Another villager told the AP he saw at least two men taken into custody by U.S. forces, and whisked away by helicopter. He spoke on condition of anonymity because he feared for his life.

At the targeted building, the floor was bloodstained Monday, with abandoned tennis shoes scattered amid pieces of human flesh. A tent pitched near the site had bags of bread, pots and pans and wool blankets.

There was no visible security presence and visitors could move freely, a sign the normally tightly restrictive government wanted the damage seen.

About 30 women dressed in black wept in a small courtyard outside the home of Dawoud al-Hamad, who was killed in the bombing along with his four sons.

"They were innocent laborers who worked from dusk to dawn," said the man's wife, Rima. She said work at the construction site started last week.

Asked about U.S. reports that an al-Qaida-linked group used the site, Siham, the widow of one of the man's sons, Ibrahim, said: "I don't know about any of that."

"All I know is that they went to work and never came back," said the mother of seven.

Syria's Foreign Minister Walid al-Moallem denounced the raid as "cowboy politics."

"I hope it doesn't come to a confrontation, but if that's what they want, then we'll be ready," he told reporters in London.

Iran condemned the attack as did Russia, which has had close ties with Syria since Soviet times.

Iraqi officials said they had no advance warning of the raid, and the government responded carefully to the aftermath, seeking to contain diplomatic damage with Syria while not offending the U.S.
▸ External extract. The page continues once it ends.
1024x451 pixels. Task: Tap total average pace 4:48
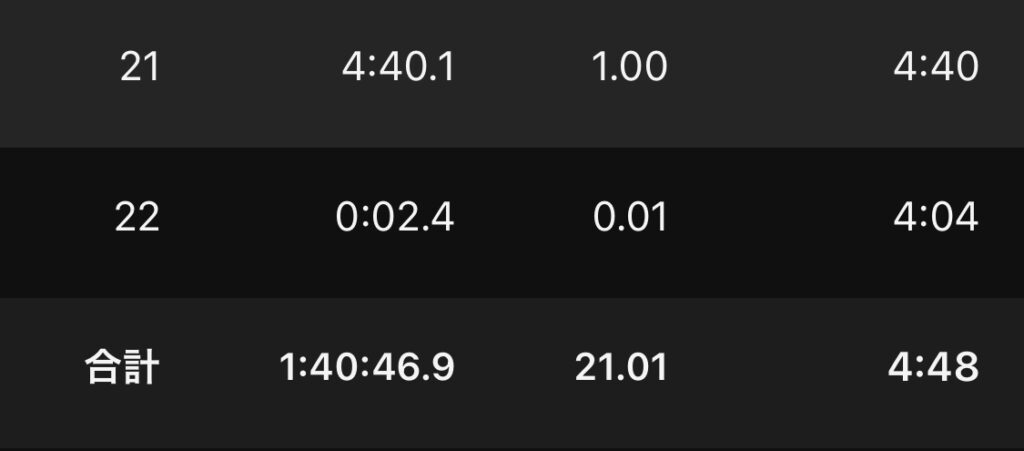tap(933, 367)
Chief spokesman Ali al-Dabbagh said Iraq was seeking good relations with Syria but added that Baghdad had asked the Syrians in the past to "hand over terror groups operating on Syrian territory."

He also noted the attack occurred in an area where "anti-Iraq terror activity" had taken place.

"We cannot judge this operation at the moment," he said. "We must wait for our investigation to finish. We are in touch with the American side and we expect them to hand us a report on the raid."

U.S. and Iraqi officials have long been concerned about infiltration across the Syrian border. American special operations troops have been working for months to shut down Sunni extremist networks that smuggle weapons and fighters through Iraq's northern desert to Mosul, where al-Qaida and other Sunni militants remain active.

But the timing of the raid raised concerns it could hurt an uncertain U.S.-Iraq security agreement. Parliament must approve the measure before the U.N. mandate expires Dec. 31, but Iraqi Shiite lawmakers have expressed doubts the current version would pass.

"Now neighboring countries have a good reason to be concerned about the continued U.S. presence in Iraq," Kurdish lawmaker Mahmoud Othman said.

Associated Press writers Hussein Malla Sukkariyeh, Albert Aji in Damascus, Syria; Qassim Abdul-Zahra in Baghdad, Iraq, and Pamela Hess in Washington contributed to this report.




Analysis: Raid into Syria complicates Iraq's ties
By ROBERT H. REID, Associated Press Writer Robert H. Reid, Associated Press Writer
9 mins ago
BAGHDAD – The deadly U.S. raid into Syria may complicate efforts to win approval for a new U.S.-Iraqi security deal by drawing attention to a fact many Iraqis detest — that they can't control everything American forces might do.

Iraq's government offered its first official criticism of the raid on Tuesday, two days after Syrian officials say U.S. troops and helicopters swooped into Syrian territory close to the Iraqi border, killing eight people.

The U.S. command in Baghdad would not comment, but a U.S. military official said American special forces targeted the network that smuggles fighters and weapons into Iraq. The official spoke on condition of anonymity because the raid was classified.

In a sign of how sensitive such attacks can be for Iraq's government, Syria summoned the top Iraqi diplomat in Damascus and demanded that Iraq "shoulder its responsibilities" and prevent the use of Iraqi territory "for aggression against Syria."

On Tuesday, Iraqi government spokesman Ali al-Dabbagh said the government "rejects" the raid but urged Syria to crack down on what he said are "organizations" on its territory that are trying to hurt Iraq.

A U.S. military official said the target was a network that smuggles fighters and weapons into Iraq.

That strikes at the heart of Iraqi criticism over the security agreement — that Iraqis cannot take control of their own country so long as big U.S. military forces remain on their soil.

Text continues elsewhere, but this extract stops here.